• [Problem requirements]:
Reproduce the records in full. Alter nothing.

• [Input material]:
______________________________

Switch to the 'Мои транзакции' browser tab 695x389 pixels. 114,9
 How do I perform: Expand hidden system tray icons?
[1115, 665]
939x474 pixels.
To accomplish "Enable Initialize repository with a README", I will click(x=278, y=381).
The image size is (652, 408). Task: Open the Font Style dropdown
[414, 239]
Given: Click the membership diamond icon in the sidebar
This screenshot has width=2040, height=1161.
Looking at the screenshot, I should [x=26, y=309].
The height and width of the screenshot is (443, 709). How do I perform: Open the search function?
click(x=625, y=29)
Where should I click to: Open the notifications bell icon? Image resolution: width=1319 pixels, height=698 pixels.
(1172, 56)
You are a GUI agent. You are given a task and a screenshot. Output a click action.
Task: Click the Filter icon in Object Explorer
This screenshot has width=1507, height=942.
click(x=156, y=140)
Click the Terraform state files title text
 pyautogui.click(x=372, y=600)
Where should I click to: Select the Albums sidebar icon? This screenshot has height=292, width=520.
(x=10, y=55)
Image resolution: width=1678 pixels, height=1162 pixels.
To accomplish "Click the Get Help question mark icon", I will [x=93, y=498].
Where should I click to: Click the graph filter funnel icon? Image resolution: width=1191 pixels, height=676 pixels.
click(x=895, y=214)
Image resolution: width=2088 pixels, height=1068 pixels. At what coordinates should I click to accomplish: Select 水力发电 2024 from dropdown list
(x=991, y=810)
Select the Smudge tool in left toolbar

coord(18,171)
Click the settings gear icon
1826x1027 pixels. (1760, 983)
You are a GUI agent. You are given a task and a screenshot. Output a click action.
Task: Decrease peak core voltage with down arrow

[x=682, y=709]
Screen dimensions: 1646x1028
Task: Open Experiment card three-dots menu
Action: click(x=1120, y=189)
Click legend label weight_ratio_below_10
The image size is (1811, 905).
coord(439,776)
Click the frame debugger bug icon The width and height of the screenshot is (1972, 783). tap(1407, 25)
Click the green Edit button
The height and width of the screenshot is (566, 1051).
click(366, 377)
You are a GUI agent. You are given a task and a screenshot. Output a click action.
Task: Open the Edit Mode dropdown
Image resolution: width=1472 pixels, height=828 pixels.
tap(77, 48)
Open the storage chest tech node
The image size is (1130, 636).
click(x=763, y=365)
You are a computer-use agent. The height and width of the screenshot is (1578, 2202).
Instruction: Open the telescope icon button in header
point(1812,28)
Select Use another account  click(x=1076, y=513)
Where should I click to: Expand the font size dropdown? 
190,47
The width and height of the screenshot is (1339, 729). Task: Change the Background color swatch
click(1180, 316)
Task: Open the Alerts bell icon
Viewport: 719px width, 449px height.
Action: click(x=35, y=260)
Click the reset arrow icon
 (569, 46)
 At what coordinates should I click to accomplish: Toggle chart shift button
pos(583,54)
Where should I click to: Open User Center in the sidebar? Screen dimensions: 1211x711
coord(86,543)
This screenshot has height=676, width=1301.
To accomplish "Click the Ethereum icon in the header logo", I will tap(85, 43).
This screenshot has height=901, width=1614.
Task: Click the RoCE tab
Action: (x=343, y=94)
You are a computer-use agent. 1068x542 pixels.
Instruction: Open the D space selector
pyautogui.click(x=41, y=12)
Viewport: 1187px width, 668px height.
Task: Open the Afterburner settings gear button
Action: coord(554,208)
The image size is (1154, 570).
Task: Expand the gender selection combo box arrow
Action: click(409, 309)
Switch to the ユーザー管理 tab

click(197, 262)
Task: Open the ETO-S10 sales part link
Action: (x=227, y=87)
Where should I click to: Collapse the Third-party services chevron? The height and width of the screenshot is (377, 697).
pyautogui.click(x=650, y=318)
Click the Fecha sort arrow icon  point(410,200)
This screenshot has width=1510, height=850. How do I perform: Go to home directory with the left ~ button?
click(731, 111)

______________________________

• [Answer to this problem]:
Switch to the 'Мои транзакции' browser tab 695x389 pixels. 114,9
 How do I perform: Expand hidden system tray icons?
[1115, 665]
939x474 pixels.
To accomplish "Enable Initialize repository with a README", I will click(x=278, y=381).
The image size is (652, 408). Task: Open the Font Style dropdown
[414, 239]
Given: Click the membership diamond icon in the sidebar
This screenshot has width=2040, height=1161.
Looking at the screenshot, I should [x=26, y=309].
The height and width of the screenshot is (443, 709). How do I perform: Open the search function?
click(x=625, y=29)
Where should I click to: Open the notifications bell icon? Image resolution: width=1319 pixels, height=698 pixels.
(1172, 56)
You are a GUI agent. You are given a task and a screenshot. Output a click action.
Task: Click the Filter icon in Object Explorer
This screenshot has width=1507, height=942.
click(x=156, y=140)
Click the Terraform state files title text
 pyautogui.click(x=372, y=600)
Where should I click to: Select the Albums sidebar icon? This screenshot has height=292, width=520.
(x=10, y=55)
Image resolution: width=1678 pixels, height=1162 pixels.
To accomplish "Click the Get Help question mark icon", I will [x=93, y=498].
Where should I click to: Click the graph filter funnel icon? Image resolution: width=1191 pixels, height=676 pixels.
click(x=895, y=214)
Image resolution: width=2088 pixels, height=1068 pixels. At what coordinates should I click to accomplish: Select 水力发电 2024 from dropdown list
(x=991, y=810)
Select the Smudge tool in left toolbar

coord(18,171)
Click the settings gear icon
1826x1027 pixels. (1760, 983)
You are a GUI agent. You are given a task and a screenshot. Output a click action.
Task: Decrease peak core voltage with down arrow

[x=682, y=709]
Screen dimensions: 1646x1028
Task: Open Experiment card three-dots menu
Action: click(x=1120, y=189)
Click legend label weight_ratio_below_10
The image size is (1811, 905).
coord(439,776)
Click the frame debugger bug icon The width and height of the screenshot is (1972, 783). tap(1407, 25)
Click the green Edit button
The height and width of the screenshot is (566, 1051).
click(366, 377)
You are a GUI agent. You are given a task and a screenshot. Output a click action.
Task: Open the Edit Mode dropdown
Image resolution: width=1472 pixels, height=828 pixels.
tap(77, 48)
Open the storage chest tech node
The image size is (1130, 636).
click(x=763, y=365)
You are a computer-use agent. The height and width of the screenshot is (1578, 2202).
Instruction: Open the telescope icon button in header
point(1812,28)
Select Use another account  click(x=1076, y=513)
Where should I click to: Expand the font size dropdown? 
190,47
The width and height of the screenshot is (1339, 729). Task: Change the Background color swatch
click(1180, 316)
Task: Open the Alerts bell icon
Viewport: 719px width, 449px height.
Action: click(x=35, y=260)
Click the reset arrow icon
 (569, 46)
 At what coordinates should I click to accomplish: Toggle chart shift button
pos(583,54)
Where should I click to: Open User Center in the sidebar? Screen dimensions: 1211x711
coord(86,543)
This screenshot has height=676, width=1301.
To accomplish "Click the Ethereum icon in the header logo", I will tap(85, 43).
This screenshot has height=901, width=1614.
Task: Click the RoCE tab
Action: (x=343, y=94)
You are a computer-use agent. 1068x542 pixels.
Instruction: Open the D space selector
pyautogui.click(x=41, y=12)
Viewport: 1187px width, 668px height.
Task: Open the Afterburner settings gear button
Action: coord(554,208)
The image size is (1154, 570).
Task: Expand the gender selection combo box arrow
Action: click(409, 309)
Switch to the ユーザー管理 tab

click(197, 262)
Task: Open the ETO-S10 sales part link
Action: (x=227, y=87)
Where should I click to: Collapse the Third-party services chevron? The height and width of the screenshot is (377, 697).
pyautogui.click(x=650, y=318)
Click the Fecha sort arrow icon  point(410,200)
This screenshot has width=1510, height=850. How do I perform: Go to home directory with the left ~ button?
click(731, 111)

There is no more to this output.